The first game we tried, was the game that’s being bundled with every PlayStation Move Starter Bundle – Sports Champions – and, much like Wii Sports, it is seemingly the showcase title for the PlayStation Move. However, this isn’t Wii Sports… at all. In fact, the mere comparison is laughable considering how basic the gesture based functionality demonstrated by the Wii next to the Move’s astounding precision. Two of the “sports” are available for you to try out in the demo, Table Tennis and Disc Golf. Table Tennis is just what you’d expect considering the title. You’re knocking a ping-pong ball back-and-fourth across a table with an opponent across from you. This is where you’ll first note the accuracy displayed when translating your movements onto the screen. Turning the Move controller, will turn the paddle. To test out just how well this worked, we hung the controller from the wrist-strap, and spun it around our wrist hula-style as we watched in amazement how perfectly the movement was translated onto the in-game paddle. Press down the trigger button, jerk the controller upward, letting go of the button (like you’re letting go of a ping-pong ball) and give the ball a whack to serve it. Proceed to play Table Tennis just as you would in real life, swinging and backhanding until you get a point. The game even registers how hard and how fast you’re swinging, as well as the angle the paddle is being swung. Getting the right amount of speed, strength and angle sends a powered up shot toward the opponent. Poor them. The next “sport” available was Disc Golf. The idea of this is sort of like Frisbee, except instead of hitting a ball in a hole, the goal is to toss a Frisbee into a basket across the green. However, the rules of the game plays out just like Golf, complete with birdies, bogeys, and pars. Again, using the trigger button to “squeeze” the disc, pull your arm back and swing toward the screen letting go of the trigger button to release the disc. Angle, speed, and strength is also vital here in achieving victory. Depending on how far into the swing you release the disc at, and what angle you’re doing so from, the disc will travel and spin accordingly. Sports Champions features additional “sports” such as archery and a gladiator fighting game, but sadly, these aren’t featured in the demo.

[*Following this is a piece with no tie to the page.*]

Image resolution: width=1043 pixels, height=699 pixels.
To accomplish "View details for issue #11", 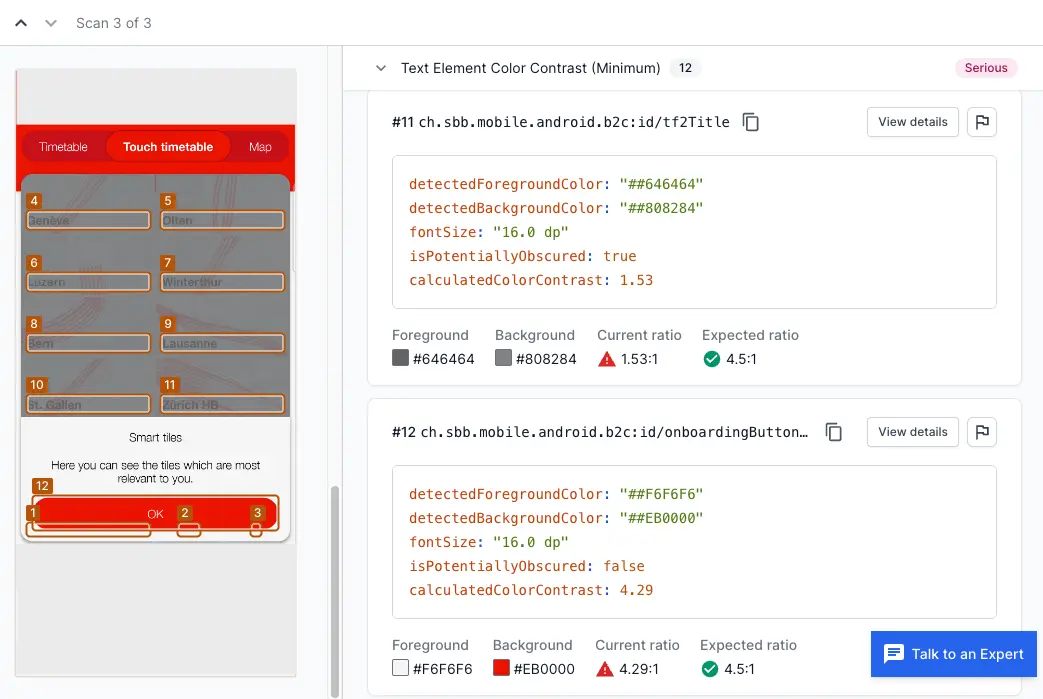I will pyautogui.click(x=912, y=122).
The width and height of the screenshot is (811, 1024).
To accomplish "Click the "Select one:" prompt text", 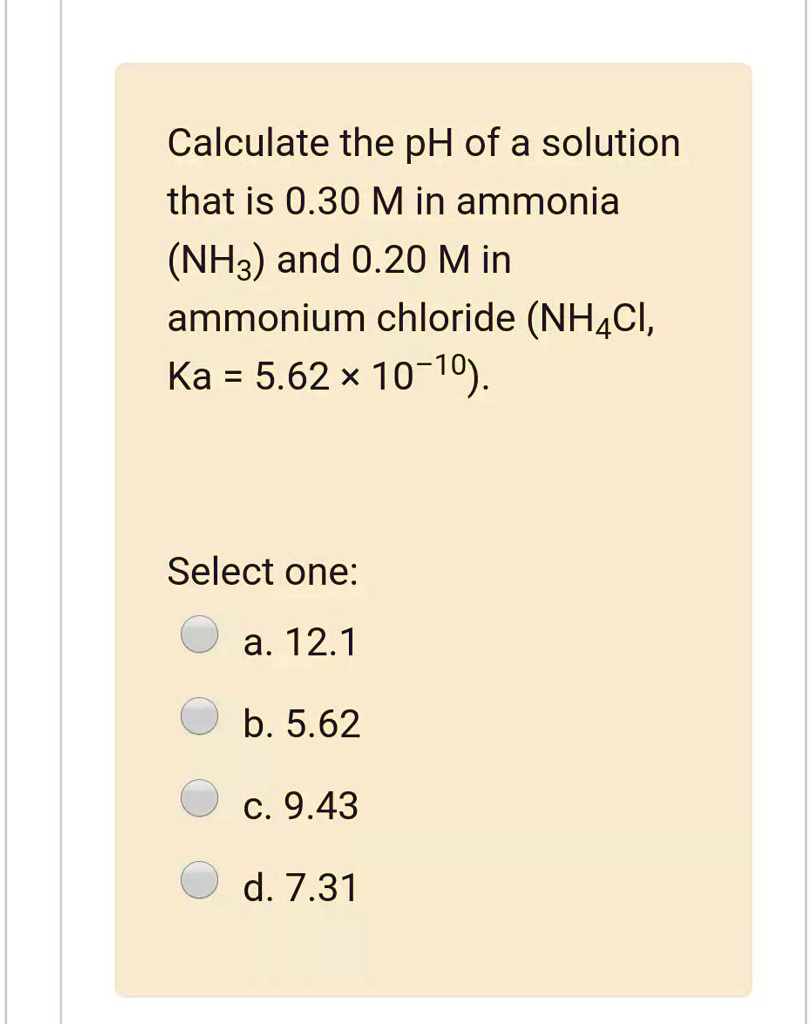I will [x=262, y=572].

After that we gave the arcade style point and shoot gaming a try with ‘The Shoot’. It plays just a like an arcade light gun game, but with the highest of precision. The demo has the Outlaws stage available to try out, and so we did. If you’ve played any of this style of game before, you’ll feel right at home with The Shoot. Take aim at what appears to be wooden cut-outs of Wild West outlaw types on the set of a movie. The full game features a number of different movie sets and different scenarios for you to play through. To spice things up a bit, there are special moves which require you to swirl the PlayStation Move around over your head like you would a lasso, to perform a “showstopper” – a special move that slows down time. There are other special moves available as well. Another cool feature was to have a old-time duel with a bandit, where I had to lower the controller, count down, and draw, putting bullet after bullet in my challenger. Overall, The Shoot is fun, but it’s not really a great game to show off what the Move is capable of.

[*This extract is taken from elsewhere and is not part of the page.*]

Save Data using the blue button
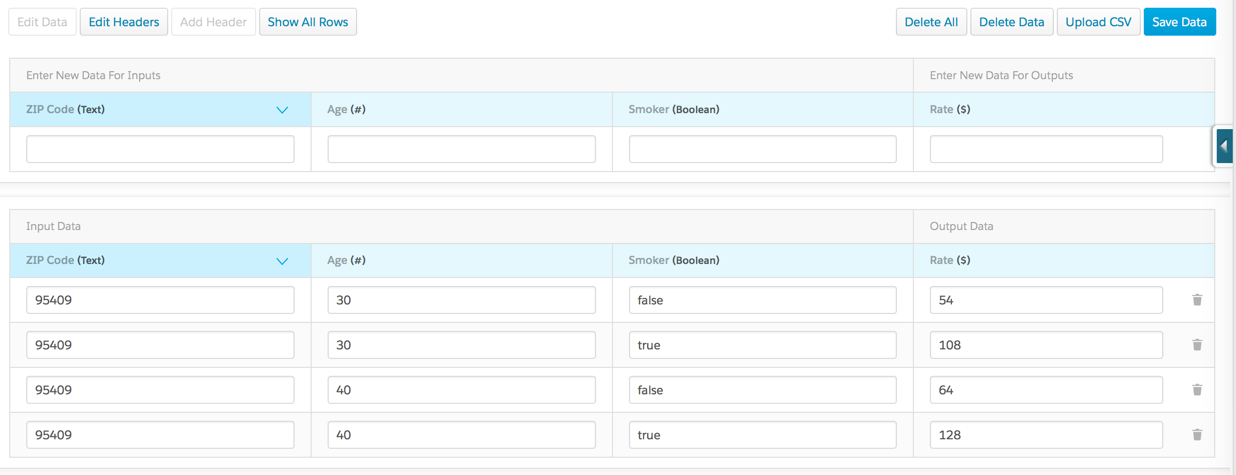This screenshot has width=1236, height=475. point(1180,22)
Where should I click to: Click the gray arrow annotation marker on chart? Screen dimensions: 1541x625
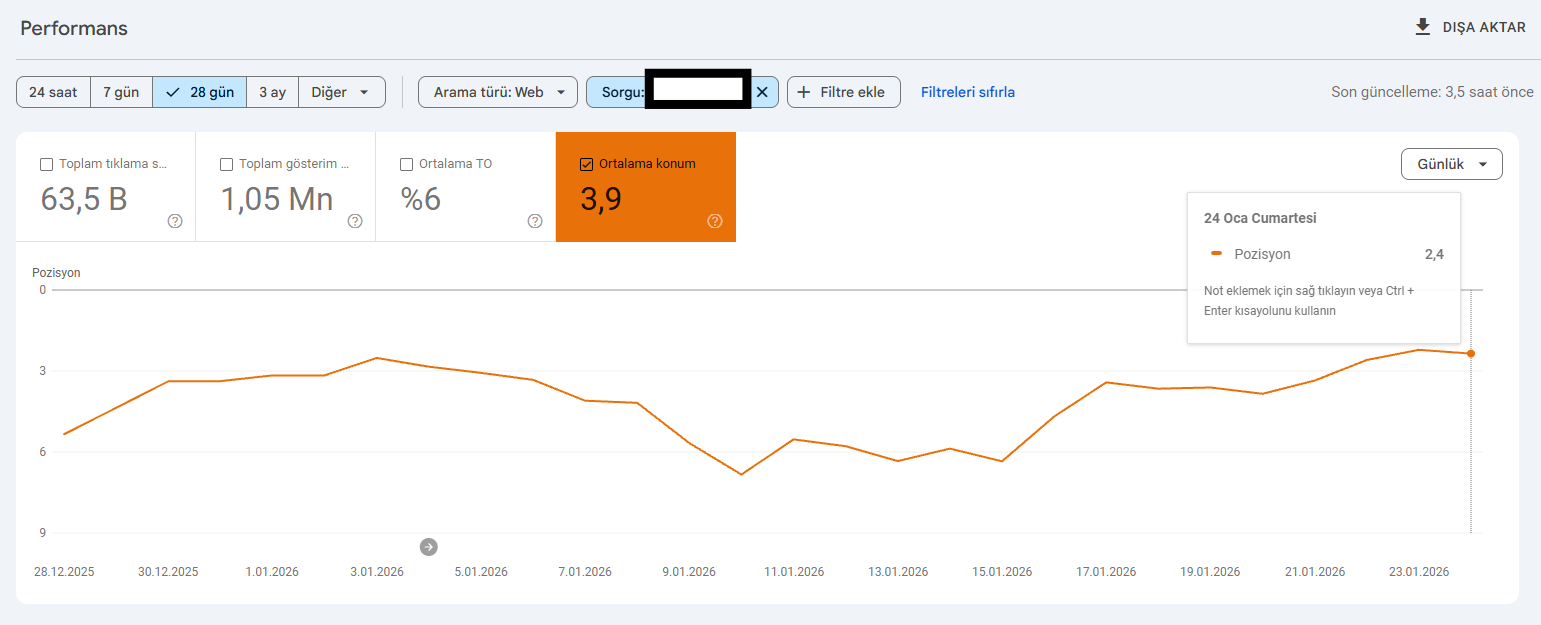pyautogui.click(x=429, y=546)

Then, we fired up Start the Party, to well, get the party started. Don’t let this game’s kiddy appearance fool you. It’s a complete blast to play, and one of my most highly recommended Move launch titles. Choosing single player gives you two game types to play. The first was a bug swatting game, where you did just that. The PlayStation Move magically turned into an on-screen racket which you use to splay bugs onto your TV screen. Next up was a simple fill-in-the-color game. Various shapes would appear on screen, and it’s your job to paint those in and show off your masterpiece. In group play, however, there’s those two game types as well as a “quick fire” mode which tossed additional game types at you in short spurts in rapid succession. These had you playing Whack-a-Mole, slicing fruit with a sword, bouncing basketballs into a hoop, and snacking on flies with a frog. I can’t stress enough just how fun this game was to play. The best part about it, that’s just the tip of the iceberg as to what mini-game types the full game offers. We’ve seen everything from brushing an alligator’s teeth to buzzing an on-screen character’s hair. Hilariously fun, great for families, and best of all, it’s a great game to see just what the PlayStation Move can do.










On to TV Superstars. The game itself was probably the least exciting and enjoyable among the demos. What little we played had us dancing and strutting our stuff on a runway, swinging our hands around to strike poses and excite the crowd. This game seemed more gesture-based and didn’t show off the accuracy the PlayStation Move was capable of. Despite the mostly negative tone we’ve taken with the demo thus far, there was one extremely fun highlight. Using the PlayStation Eye, you snapped 3 photos of your face to be superimposed onto the in-game creatable character. The game prompts you to get inside and line yourself up in a box on-screen, while the PS Eye shows you exactly how close to get and where to position yourself by showing a view of the room the Eye is looking at, with you in it. Step up to get your photo taken and snap the shot with the Move button. The end result was some gut-bustingly funny images of you on the runway, showing off your actual smile or grimace, depending on if you’re doing well or not. Hysterical.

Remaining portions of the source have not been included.